Studies in humans suggest that stronger incentive motivational responses to Pavlovian food cues may drive over-consumption leading to and maintaining obesity, particularly in susceptible individuals. However, whether this enhanced incentive motivation emerges as a consequence of obesity or rather precedes obesity is unknown. Moreover, while human imaging studies have provided important information about differences in striatal responsiveness between susceptible and non-susceptible individuals, the neural mechanisms mediating these behavioral differences are unknown. The Nucleus Accumbens (NAc) mediates cue-triggered reward seeking and activity in the NAc is enhanced in obesity-susceptible populations. Therefore here, we used selectively-bred obesity-prone and obesity-resistant rats to examine intrinsic differences in incentive motivation, and the role of NAc AMPARs in the expression of these behaviors prior to obesity. We found that obesity-prone rats exhibit robust cue-triggered food-seeking (Pavlovian-to-instrumental transfer, PIT). Using intra-NAc infusion of AMPAR antagonists, we show that this behavior is selectively mediated by CP-AMPARs in the NAc core. Additionally, biochemical data suggest that this is due in part to experience-induced increases in CP-AMPAR surface expression in the NAc of obesity-prone rats. In contrast, in obesity-resistant rats PIT was weak and unreliable and training did not increase NAc AMPAR surface expression. Collectively, these data show that food cues acquire greater incentive motivational control in obesity-susceptible populations prior to the development of obesity. This provides support to the idea that enhanced intrinsic incentive motivation may be a contributing factor, rather than a consequence of obesity. In addition, these data demonstrate a novel role for experience-induced up-regulation of NAc CP-AMPARs in PIT, pointing to potential mechanistic parallels between the processes leading to addiction and to obesity.

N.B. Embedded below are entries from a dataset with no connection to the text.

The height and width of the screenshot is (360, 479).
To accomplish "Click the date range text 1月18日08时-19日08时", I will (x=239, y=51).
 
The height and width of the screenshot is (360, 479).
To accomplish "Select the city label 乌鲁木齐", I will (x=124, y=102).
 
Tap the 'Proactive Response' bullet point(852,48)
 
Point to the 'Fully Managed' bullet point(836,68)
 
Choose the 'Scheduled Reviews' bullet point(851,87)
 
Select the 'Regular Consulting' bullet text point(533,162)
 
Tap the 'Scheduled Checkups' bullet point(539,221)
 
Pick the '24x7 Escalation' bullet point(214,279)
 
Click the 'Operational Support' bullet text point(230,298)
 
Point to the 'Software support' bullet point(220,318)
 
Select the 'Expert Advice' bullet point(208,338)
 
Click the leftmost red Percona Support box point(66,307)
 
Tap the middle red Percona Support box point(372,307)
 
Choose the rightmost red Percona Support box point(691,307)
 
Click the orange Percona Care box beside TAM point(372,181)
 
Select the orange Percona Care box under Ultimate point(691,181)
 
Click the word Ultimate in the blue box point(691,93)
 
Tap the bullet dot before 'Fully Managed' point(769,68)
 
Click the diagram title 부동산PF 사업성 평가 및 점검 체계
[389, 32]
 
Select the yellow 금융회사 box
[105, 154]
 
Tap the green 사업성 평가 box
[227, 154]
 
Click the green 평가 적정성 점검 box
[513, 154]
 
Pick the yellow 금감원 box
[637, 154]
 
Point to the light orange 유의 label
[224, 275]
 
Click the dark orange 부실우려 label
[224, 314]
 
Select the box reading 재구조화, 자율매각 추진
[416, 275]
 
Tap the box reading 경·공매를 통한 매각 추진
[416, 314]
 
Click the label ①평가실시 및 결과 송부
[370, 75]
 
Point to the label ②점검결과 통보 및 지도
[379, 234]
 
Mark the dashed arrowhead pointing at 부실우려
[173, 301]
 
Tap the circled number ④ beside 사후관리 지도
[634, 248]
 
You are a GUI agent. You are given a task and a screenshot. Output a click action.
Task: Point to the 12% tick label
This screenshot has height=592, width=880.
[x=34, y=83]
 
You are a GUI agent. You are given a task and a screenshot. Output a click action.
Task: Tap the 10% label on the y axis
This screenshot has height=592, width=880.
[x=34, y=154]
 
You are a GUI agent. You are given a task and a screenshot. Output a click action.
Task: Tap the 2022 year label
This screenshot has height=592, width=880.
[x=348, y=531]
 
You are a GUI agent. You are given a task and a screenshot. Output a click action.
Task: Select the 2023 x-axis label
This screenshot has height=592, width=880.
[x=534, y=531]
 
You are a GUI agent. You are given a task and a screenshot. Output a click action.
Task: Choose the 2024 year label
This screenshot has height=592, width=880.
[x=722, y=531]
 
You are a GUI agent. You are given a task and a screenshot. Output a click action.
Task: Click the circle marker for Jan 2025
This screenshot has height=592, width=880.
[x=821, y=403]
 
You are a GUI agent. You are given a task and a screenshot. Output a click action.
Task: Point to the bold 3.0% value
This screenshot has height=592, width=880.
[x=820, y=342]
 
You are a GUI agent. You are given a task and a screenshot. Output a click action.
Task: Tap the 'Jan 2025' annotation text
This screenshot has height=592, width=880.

机译:对人体的研究表明,对巴甫洛夫饮食线索的更强激励动机反应可能会导致过度消费,导致并维持肥胖,特别是在易感人群中。然而,这种增强的激励动机是由于肥胖而出现还是先于肥胖而未知。此外,尽管人体成像研究已经提供了有关易感个体与非易感个体之间纹状体反应性差异的重要信息,但介导这些行为差异的神经机制尚不清楚。伏隔核(NAc)介导线索触发的奖励寻求,并且在肥胖易感人群中NAc中的活性增强。因此,在这里,我们使用选择性饲养的易发肥胖和抗肥胖的大鼠研究了诱因动机的内在差异,以及NAc AMPAR在肥胖之前这些行为表达中的作用。我们发现,容易肥胖的大鼠表现出强大的提示触发的食物寻找(巴甫洛夫式到器械式转换,PIT)。使用AMPAR拮抗剂的NAc内输注,我们表明这种行为是由NAc核心中的CP-AMPAR选择性介导的。此外,生化数据表明,这部分归因于肥胖易发大鼠NAc中经验诱导的CP-AMPAR表面表达增加。相反,在抗肥胖的大鼠中PIT较弱且不可靠,并且训练并未增加NAc AMPAR表面表达。总的来说,这些数据表明,在肥胖症发展之前,对肥胖易感人群的食物提示获得了更大的激励动机控制。这为以下观点提供了支持:增强的内在动机可能是促成因素,而不是肥胖的结果。此外,这些数据证明了PIT中NAc CP-AMPAR的经验诱导上调具有新的作用,指出了导致成瘾和肥胖的过程之间可能存在的机械相似性。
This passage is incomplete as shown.